PROBLEM TO SOLVE ->
Restate word for word the lines of the entries below, starting with the line that holds "The height and width of the screenshot is (215, 448)." and ending with the line that holds "You are a computer-use agent. The image size is (1351, 718).", and no others.

RECORD SET ->

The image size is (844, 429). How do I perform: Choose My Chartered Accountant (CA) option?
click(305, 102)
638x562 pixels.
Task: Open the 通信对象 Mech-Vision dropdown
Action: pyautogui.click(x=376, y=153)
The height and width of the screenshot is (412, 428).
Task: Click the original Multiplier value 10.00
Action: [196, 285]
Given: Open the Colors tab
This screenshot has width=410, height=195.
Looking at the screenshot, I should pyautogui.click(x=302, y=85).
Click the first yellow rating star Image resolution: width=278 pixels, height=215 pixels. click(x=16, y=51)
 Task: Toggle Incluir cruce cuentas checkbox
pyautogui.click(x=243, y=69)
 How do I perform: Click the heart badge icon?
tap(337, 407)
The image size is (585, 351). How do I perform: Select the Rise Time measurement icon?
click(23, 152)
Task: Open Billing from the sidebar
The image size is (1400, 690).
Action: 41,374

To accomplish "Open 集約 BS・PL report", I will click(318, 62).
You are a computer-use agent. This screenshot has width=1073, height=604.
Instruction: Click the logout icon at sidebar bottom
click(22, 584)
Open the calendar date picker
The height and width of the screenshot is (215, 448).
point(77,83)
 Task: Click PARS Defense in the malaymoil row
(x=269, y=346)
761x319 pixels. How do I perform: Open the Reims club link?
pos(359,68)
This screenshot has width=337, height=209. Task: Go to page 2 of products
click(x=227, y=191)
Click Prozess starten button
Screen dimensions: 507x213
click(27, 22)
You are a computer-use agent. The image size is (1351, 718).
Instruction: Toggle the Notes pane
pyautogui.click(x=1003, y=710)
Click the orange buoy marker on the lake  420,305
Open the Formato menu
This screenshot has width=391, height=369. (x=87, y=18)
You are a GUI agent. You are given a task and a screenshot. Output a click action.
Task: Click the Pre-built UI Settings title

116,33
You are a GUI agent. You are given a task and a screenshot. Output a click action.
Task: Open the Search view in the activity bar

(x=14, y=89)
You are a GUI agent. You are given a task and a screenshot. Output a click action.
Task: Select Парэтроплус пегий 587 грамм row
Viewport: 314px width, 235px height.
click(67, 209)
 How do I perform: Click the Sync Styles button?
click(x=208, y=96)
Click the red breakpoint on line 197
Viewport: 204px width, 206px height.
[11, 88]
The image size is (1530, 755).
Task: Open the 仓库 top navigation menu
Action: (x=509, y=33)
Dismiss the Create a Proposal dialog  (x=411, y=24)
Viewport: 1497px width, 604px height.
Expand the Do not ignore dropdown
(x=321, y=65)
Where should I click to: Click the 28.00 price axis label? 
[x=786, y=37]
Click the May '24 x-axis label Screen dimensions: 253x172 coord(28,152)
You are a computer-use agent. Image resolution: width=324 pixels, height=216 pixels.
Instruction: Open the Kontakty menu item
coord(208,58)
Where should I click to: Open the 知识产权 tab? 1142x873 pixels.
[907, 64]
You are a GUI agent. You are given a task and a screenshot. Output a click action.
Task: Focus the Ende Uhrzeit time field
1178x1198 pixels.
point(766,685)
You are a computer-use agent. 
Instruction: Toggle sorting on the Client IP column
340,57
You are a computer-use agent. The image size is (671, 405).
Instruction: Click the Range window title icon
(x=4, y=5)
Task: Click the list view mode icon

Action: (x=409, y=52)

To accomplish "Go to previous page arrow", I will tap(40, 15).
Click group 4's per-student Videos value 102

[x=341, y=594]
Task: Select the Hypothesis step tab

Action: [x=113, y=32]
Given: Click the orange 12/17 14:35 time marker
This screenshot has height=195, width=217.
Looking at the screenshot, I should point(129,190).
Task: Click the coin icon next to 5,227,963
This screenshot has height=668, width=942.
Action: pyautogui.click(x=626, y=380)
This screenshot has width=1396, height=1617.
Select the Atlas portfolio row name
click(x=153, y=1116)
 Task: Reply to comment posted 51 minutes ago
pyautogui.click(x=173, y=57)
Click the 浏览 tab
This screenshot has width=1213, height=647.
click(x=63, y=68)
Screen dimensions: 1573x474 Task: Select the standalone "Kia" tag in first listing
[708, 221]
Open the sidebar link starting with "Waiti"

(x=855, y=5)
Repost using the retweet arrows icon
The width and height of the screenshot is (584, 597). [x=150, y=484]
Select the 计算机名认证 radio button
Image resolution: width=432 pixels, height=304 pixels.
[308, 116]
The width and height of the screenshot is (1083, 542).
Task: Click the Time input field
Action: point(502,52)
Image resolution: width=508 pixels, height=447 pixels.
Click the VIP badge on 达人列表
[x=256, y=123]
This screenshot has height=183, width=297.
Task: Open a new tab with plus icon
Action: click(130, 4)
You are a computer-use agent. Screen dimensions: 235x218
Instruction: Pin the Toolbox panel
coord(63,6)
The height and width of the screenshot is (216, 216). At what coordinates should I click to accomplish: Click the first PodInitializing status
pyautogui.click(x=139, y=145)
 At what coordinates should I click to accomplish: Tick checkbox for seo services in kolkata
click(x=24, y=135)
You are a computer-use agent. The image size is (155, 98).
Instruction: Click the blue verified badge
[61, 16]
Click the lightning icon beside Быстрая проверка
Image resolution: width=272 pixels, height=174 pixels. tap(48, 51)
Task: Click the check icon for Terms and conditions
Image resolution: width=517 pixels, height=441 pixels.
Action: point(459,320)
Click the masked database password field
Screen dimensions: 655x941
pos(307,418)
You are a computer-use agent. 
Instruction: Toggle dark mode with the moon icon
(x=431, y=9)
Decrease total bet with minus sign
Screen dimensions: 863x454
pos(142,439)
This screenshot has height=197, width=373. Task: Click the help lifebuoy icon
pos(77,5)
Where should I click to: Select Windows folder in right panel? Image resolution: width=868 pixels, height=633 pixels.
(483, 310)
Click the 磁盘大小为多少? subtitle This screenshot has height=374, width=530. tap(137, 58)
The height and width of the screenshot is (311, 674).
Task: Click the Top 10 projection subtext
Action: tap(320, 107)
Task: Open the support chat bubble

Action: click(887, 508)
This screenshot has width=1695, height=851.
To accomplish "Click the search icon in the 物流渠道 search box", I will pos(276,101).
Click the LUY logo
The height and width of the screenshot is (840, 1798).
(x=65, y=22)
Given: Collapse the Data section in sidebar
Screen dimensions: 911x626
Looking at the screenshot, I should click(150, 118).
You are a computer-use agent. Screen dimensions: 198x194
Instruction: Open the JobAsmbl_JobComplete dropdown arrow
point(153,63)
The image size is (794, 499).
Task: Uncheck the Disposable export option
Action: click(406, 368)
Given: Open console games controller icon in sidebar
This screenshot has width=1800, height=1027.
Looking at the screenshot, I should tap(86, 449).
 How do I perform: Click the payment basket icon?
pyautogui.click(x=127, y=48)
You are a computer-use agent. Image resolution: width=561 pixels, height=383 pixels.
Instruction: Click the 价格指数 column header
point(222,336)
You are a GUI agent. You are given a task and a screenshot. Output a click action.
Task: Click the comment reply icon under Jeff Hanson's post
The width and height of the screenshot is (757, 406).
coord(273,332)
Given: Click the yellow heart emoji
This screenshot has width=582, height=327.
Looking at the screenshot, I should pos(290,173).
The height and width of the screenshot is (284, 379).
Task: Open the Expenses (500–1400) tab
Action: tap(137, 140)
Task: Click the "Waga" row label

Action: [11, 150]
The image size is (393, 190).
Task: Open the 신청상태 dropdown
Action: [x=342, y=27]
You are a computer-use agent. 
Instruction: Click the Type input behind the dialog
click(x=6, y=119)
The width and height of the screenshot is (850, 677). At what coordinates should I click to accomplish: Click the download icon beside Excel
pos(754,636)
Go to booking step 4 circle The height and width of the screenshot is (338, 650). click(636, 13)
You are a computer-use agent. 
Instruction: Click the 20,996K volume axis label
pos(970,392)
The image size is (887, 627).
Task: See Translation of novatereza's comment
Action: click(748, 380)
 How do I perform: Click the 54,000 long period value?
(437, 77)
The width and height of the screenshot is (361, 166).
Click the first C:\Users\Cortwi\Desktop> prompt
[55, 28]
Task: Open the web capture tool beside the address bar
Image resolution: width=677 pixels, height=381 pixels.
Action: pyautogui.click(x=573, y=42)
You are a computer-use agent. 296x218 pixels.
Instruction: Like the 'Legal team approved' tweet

RESULT OF THE TASK ->
The height and width of the screenshot is (215, 448).
point(77,83)
 Task: Click PARS Defense in the malaymoil row
(x=269, y=346)
761x319 pixels. How do I perform: Open the Reims club link?
pos(359,68)
This screenshot has width=337, height=209. Task: Go to page 2 of products
click(x=227, y=191)
Click Prozess starten button
Screen dimensions: 507x213
click(27, 22)
You are a computer-use agent. The image size is (1351, 718).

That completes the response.